Damon Edwards co-coined the cams-framework with john-willis at the first US-based DevOpsDays in Mountain View, California, 2010. CAMS — Culture, Automation, Measurement, Sharing — became the movement's primary early vocabulary for defining what DevOps was beyond tools and automation. The framework's value was in insisting that DevOps was organizational (Culture, Sharing) as much as technical (Automation, Measurement), resisting vendor narratives that equated DevOps with specific tooling.
Edwards co-hosts the DevOps Cafe podcast with Willis — one of the movement's longest-running community venues for ideas and practitioner perspectives. The podcast format suited the DevOps community's emphasis on conversation and knowledge sharing across the dev-ops boundary.
He founded Rundeck, an open-source runbook automation tool that addresses a practical gap in operations work: the routinization of operational procedures into automated, auditable, self-service workflows. Rundeck was acquired by PagerDuty in 2020. The tool represents a different point in the automation stack than configuration management tools like Puppet or Chef — it automates operational procedures (runbooks) rather than system state, which is particularly valuable for incident response and routine operations tasks.
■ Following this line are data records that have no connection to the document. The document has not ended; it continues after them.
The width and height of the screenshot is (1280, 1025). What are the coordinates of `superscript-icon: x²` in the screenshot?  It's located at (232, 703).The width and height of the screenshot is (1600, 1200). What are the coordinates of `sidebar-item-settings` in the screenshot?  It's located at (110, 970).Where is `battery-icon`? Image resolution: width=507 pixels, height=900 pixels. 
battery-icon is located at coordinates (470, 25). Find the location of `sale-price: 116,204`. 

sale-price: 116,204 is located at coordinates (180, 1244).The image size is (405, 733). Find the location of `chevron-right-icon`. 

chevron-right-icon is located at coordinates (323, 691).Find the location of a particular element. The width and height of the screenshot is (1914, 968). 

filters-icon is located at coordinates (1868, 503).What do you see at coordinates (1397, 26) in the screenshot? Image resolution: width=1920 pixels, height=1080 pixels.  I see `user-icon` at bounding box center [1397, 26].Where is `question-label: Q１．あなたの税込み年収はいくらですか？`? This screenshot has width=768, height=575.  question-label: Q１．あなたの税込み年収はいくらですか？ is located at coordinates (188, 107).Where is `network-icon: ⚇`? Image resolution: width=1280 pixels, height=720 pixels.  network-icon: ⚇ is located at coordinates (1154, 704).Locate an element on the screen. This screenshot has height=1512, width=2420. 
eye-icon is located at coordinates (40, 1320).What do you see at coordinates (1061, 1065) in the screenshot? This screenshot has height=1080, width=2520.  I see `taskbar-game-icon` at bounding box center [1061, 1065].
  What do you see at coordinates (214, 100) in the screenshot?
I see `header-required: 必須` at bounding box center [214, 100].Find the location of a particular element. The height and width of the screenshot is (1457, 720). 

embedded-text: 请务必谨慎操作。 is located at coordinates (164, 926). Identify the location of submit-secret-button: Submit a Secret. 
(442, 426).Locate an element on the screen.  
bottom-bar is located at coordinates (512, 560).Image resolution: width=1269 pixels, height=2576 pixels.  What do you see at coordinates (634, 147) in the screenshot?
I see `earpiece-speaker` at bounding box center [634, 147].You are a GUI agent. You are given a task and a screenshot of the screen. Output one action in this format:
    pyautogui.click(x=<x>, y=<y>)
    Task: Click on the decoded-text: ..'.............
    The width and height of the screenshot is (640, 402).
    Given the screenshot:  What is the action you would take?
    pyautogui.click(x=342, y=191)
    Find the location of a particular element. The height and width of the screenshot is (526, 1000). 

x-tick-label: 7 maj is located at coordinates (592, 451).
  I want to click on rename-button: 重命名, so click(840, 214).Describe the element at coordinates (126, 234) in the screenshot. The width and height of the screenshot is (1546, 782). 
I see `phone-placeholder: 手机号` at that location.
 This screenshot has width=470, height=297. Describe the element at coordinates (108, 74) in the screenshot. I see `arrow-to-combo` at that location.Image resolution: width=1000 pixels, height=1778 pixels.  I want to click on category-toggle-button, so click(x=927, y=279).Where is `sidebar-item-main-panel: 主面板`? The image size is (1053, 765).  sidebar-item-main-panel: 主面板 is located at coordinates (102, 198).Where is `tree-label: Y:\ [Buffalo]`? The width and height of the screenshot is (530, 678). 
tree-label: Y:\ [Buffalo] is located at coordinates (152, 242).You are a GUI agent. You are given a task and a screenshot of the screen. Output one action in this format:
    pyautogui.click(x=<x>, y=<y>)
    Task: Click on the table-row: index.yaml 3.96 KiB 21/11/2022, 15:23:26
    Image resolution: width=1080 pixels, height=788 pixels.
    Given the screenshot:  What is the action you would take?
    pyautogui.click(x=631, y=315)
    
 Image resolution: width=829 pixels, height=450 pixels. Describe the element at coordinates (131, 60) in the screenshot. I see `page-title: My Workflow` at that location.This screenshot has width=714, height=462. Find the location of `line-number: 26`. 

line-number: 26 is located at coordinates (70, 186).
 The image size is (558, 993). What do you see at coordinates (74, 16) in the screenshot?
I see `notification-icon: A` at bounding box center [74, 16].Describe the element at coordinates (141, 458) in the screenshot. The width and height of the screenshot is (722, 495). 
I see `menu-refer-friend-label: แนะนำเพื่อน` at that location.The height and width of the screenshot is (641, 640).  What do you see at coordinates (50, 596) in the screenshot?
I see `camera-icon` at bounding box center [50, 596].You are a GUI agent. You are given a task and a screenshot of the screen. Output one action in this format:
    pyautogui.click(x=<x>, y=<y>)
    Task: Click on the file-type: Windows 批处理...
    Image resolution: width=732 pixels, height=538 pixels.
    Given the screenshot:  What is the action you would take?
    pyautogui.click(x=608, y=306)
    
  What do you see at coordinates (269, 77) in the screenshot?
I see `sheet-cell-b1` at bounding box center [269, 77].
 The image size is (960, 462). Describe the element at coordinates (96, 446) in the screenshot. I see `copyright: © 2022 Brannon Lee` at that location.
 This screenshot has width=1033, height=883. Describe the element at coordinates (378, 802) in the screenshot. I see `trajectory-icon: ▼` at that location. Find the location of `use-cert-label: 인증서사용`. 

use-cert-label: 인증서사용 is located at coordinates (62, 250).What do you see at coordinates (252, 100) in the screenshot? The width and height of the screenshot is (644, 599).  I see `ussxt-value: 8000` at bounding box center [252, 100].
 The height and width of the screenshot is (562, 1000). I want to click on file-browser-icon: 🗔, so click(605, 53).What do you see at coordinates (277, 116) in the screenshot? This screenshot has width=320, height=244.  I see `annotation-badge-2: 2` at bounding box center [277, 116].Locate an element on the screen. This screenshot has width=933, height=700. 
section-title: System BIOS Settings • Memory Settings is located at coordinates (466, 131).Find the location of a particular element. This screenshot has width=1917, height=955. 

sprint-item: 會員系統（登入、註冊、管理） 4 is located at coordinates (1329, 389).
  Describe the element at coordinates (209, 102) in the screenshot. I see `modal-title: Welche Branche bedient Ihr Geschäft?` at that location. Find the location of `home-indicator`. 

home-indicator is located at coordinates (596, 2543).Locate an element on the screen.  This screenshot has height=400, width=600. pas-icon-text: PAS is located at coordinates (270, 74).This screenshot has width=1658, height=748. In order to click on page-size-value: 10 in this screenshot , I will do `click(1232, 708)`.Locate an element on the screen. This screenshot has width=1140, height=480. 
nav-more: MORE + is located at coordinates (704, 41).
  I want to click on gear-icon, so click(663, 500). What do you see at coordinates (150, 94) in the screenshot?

Edwards is Managing Partner at DTO Solutions (approximate — confirmed as an IT operations consultancy). He served as content chair for DevOps Enterprise Summit, contributing to the curation of ideas and speakers at gene-kim's enterprise-focused conference series.
His 15+ years in IT operations grounds his perspective in the operational side of the dev-ops boundary. Like john-willis, he came from operations practice and brought that perspective to the community-building and framework work. The CAMS framework reflects an operations practitioner's view of what DevOps requires: not just tooling but cultural transformation and knowledge sharing.
Edwards's movement role is primarily connector and practitioner voice — he is not the originator of major conceptual frameworks (beyond CAMS) or the author of foundational texts, but the Cafe podcast and his conference role have made him a consistent community presence over more than a decade.